Valuation Flashcards
What are some types of Statutory Due Dilligence
“Asbestos register
Business rates
Contamination
Flood Risk
Fire safety
Title check - owenership, boundary, covenents, easements, wayleaves
Planning
Public rights of way or neighbours
EPC”
What are the 5 methods of valuation?
Comparable
Investment
Profits
Residual
Depreciated replacement cost (DRC)
What are the three valuation approaches set out in IVS 105?
“Income approach - converting current and future cash flows into a capital value.
Cost approach - reference to the cost of the asset whether by purchase or construction.
Market approach - using available comparable evidence
When are each valuation methods required?
The comparable method is the most widespread valuation method, typically to assess the market rent and market value .
The investment method is used where there is an income stream to value. You will need to be able to assess rental values (market rent) and a market-based yield. The investment method can reflect income streams which are under-, rack- and over-rented by incorporating risk within the yield choice.
The profits method, or receipts and expenses or income and expenditure method, is also used for income-producing properties. However, these are typically referred to as being specialist properties, such as hotels, golf courses, petrol stations.
The residual method is typically used for property or land with development potential. The output is market value of the land and it requires valuers to make a variety of assumptions around input costs.
The depreciated replacement cost (DRC) method is used for owner-occupied or specialised property that is rarely sold on the open market. It is also known as the method of last resort.
What are the six steps when collecting comparable evidence & what is the RICS guidance note.
“Search and select comparables (agent’s boards, online databases)
Confirm / verify information with a party directly involved in the transaction
Assemble comparables in a schedule
Interpret comparables using hierachy of evidence
Analyse comaprables to form an opinion of value
Report value and prepare file note”
RICS Comparable evidence in real estate valuation, 2019.
How does the conventional investment method work?
“Rent received (or Market Rent) x Years Purchase = Market Value
Assumes growth implicit valuation approach”
When would you use a Term and Reversion method? How does it work?
“Used for reversionary investments i.e. where Market Rent is more than passing rent
Term capitalised until next rent review / lease expiry at an initial yield.
Reversion to Market Rent valued into perpetuity at reversionary yield”
What is a yield?
“Measure of investment return expressed as a percentage of capital invested.
Calculated as income / price x 100”
How do you calculate a years purchase?
100 / yield or interest rate.
Represents the number of years required to repay the purchase price.
What is an All Risk Yield
“Yield which encompasses all the prospects and risks attached to a
particular investment”
What is a True Yield
Rent paid in advance not in arrears.
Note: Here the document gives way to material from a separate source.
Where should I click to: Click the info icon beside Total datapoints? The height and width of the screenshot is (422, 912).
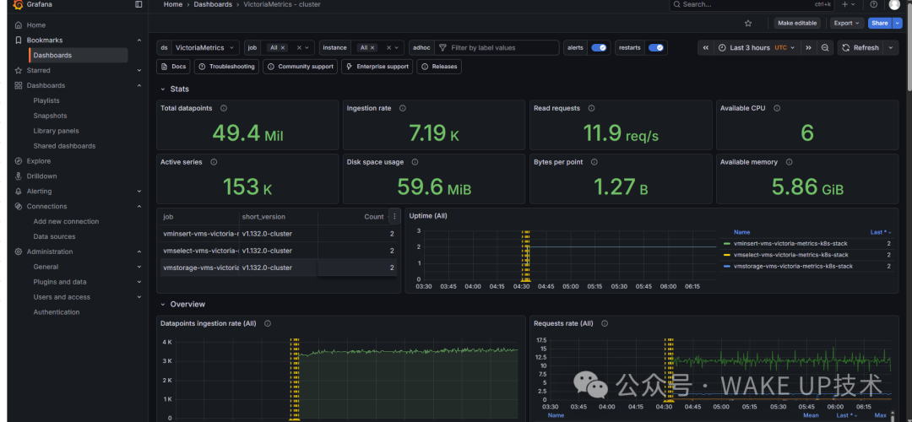223,108
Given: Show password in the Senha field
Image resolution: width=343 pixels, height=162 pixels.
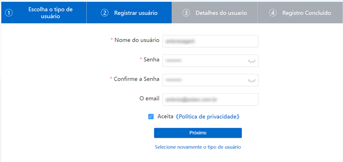Looking at the screenshot, I should click(x=251, y=61).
Non-traditional
What is a Gross yield?
Yield based on the net purchase price
(i.e. not adjusted for purchasers’ costs)
What is a Net yield?
Yield based on the gross purchase price
(i.e adjusted for purchasers’ costs)
What is an Equivalent yield?
Average time weighted yield reversionary property is valued using an initial and reversionary yield.
What is an Initial yield?
Simple income yield for current income and current price
What is a Reversionary yield?
A yield which is applied to the Market Rent in the reversionary period into perpetuity.